Exact Matches and Ranges
We can filter by numbers, ranges, or specific text.
SQL
-- Sales between 50 and 100 AND ship mode is Second Class
SELECT
SALES
,SHIP_MODE
FROM orders
WHERE sales BETWEEN 50 AND 100
AND SHIP_MODE = 'Second Class';
Pattern Matching
What if you don't know the exact spelling, or you want everyone from a specific region?
LIKE: Uses wildcards.%townfinds "Georgetown", "Jamestown", etc.IN: A cleaner way to say "OR this OR that".
SQL
-- Customers where city ends in 'town'
SELECT
city
,customer_name
FROM customers
WHERE city LIKE '%town';
-- Customers from specific states
SELECT
state
,customer_name
FROM CUSTOMERS
WHERE state IN ('Texas', 'Oregon', 'New York');
3. Joining Tables: The Heart of SQL
Data is rarely stored in one big spreadsheet. It is usually split into tables (like Orders, Customers, Products) to save space. To analyse them together, we need Joins.
Left Join
This is the most common join. It keeps everything from the left table (Orders) and brings in matching details from the right table (Customers).
SQL
-- Join Orders and Customers
SELECT
*
FROM orders o
LEFT JOIN customers c
ON o.customer_id = c.customer_id;
Full Join (The "Catch-All")
A full join returns combines all records from both tables, returning all matching rows and also including unmatched rows from either table, filling the missing data with NULL values. This is great for finding missing links.

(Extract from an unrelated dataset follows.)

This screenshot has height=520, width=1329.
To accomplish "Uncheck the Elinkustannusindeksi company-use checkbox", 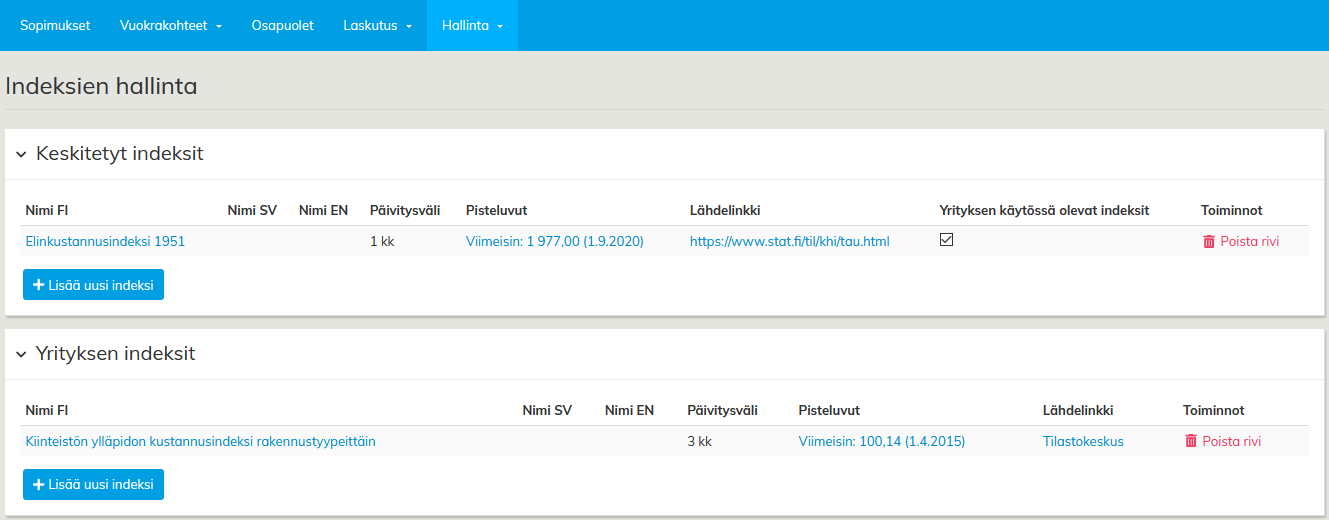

Exercise: We wanted to find sales reps with no customers, or customers with no sales reps.
SQL
SELECT
customer_name
,sales_person_fullname
FROM customers c
FULL JOIN customer_sales_rep csr
ON c.customer_id = csr.customer_id;
4. Aggregation: Summarising the Numbers
Data analysis isn't just about listing rows; it's about summarising them.
Basic Math
We can sum, count, or find averages easily.
SQL
-- Total sales across the company
SELECT
SUM(sales) AS total_sales
FROM orders;
Grouping Data
To see sales per category or per state, we use GROUP BY.
SQL
-- Sales by Product Category
SELECT
category
,SUM(sales) AS category_sales
FROM orders o
LEFT JOIN products p
ON o.product_id = p.product_id
GROUP BY category;
The "Distinct" Count
Sometimes a customer places 10 orders. If we want to know how many unique customers we have, we use DISTINCT.
SQL
-- Distinct count of customers per state and sales person
SELECT
COUNT(DISTINCT c.customer_id) AS num_customers
,state
,sales_person_fullname
FROM customers c
JOIN customer_sales_rep crp
ON c.customer_id = crp.customer_id
GROUP BY state, sales_person_fullname;
Filtering Aggregations (HAVING)
Important distinction: Use WHERE to filter raw rows. Use HAVING to filter after you have grouped and calculated data.
SQL
-- Customers with TOTAL sales > 10,000
SELECT
customer_name
,SUM(sales) AS customer_Sales
FROM orders o
LEFT JOIN customers c
ON o.customer_id = c.customer_id
GROUP BY customer_name
HAVING SUM(sales) > 10000
ORDER BY customer_Sales DESC;
5. Advanced SQL: Subqueries vs. CTEs
Finally, I tackled how to answer complex questions, like: "What percentage of total sales does each category represent?"
To do this, you need two numbers at once:
- The sales for the category.
- The sales for the whole company.
Option 1: The Subquery
A subquery is a query nested inside another query.
SQL
-- Sub-Query
SELECT
category
,sum(sales) as category_sales
,category_sales/
(
select
sum(sales) as total_sales
from orders
) as pct_total_sales
from orders o
inner join products p
on o.product_id = p.product_id
group by category;Option 2: Common Table Expressions (CTE)
CTEs are often preferred because they are more readable. You define the "helper" data first, then run your main query.
SQL
-- Calculate total sales first
WITH total_sales_cte AS (
SELECT
SUM(sales) AS total_sales
FROM orders
)
-- Then use it in the main query
SELECT
category
,SUM(sales) AS category_sales
,SUM(sales) / MAX(total_sales) AS pct_total
FROM orders o
INNER JOIN products p
ON o.product_id = p.product_id
CROSS JOIN total_sales_cte
GROUP BY category;
Conclusion
SQL is incredibly powerful. Starting from a simple SELECT *, I learned how to slice, dice, and summarise complex datasets. While the syntax can look intimidating at first, it follows a logical structure that becomes second nature with practice.